L2/01-169

Title:         Normative Changes in Unicode 3.1

Distribution:  Unicode Liaisons

Date:          April 17, 2001

Source:        Lisa Moore

               Unicode Technical Committee

 

 

The Unicode Standard 3.1 was published on March 30, 2001, and can be found on the Unicode web site at: http://www.unicode.org/unicode/reports/tr27

 

Listed here for your convenience is a summary of the normative changes in this revision of the Standard.

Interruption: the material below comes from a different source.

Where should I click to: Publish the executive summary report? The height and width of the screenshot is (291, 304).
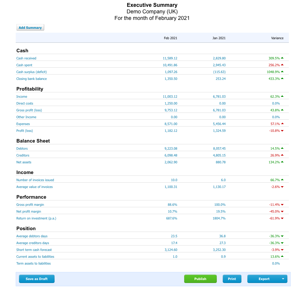point(200,279)
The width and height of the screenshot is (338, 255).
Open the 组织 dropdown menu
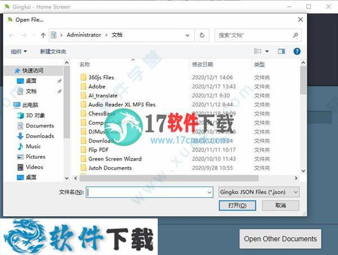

However, we would still urge you to review the entire document for any changes relevant to your organization.

 

Normative changes in Unicode 3.1:

 

New character allocations: Unicode 3.1 adds 44,946 encoded characters:
42,711 new ideographs, many additional symbols, historical scripts, and tag characters.

 

Supplementary characters: Characters are now encoded beyond the original 16-bit codespace (BMP).

 

Amended data files: Data files have been updated to account for the new repertoire of characters.

 

UTF-32: Unicode now has three sanctioned encoding forms: UTF-8, UTF-16, and UTF-32.

 

Noncharacters: Thirty-two more noncharacters have been added and the status of all sixty-six noncharacters has been clarified.

 

UTF-8 corrigendum: The definition of UTF-8 has been corrected for a security issue: conformant implementations now cannot interpret non-shortest forms for BMP characters.

 

Special character properties: Music format control characters were added to the list of special character properties.

 

UAX#15 Unicode Normalization Forms:  U+FB1D YOD WITH HIRIQ has been added to the Composition Exclusion List.

 

New normative properties: All of the General Category values plus the case mappings in UnicodeData.txt and SpecialCasing.txt are now normative; Cn is the default value for the general category for all unassigned code points and noncharacters.

 

Normative references: The use of normative references to Unicode properties by other specifications was clarified.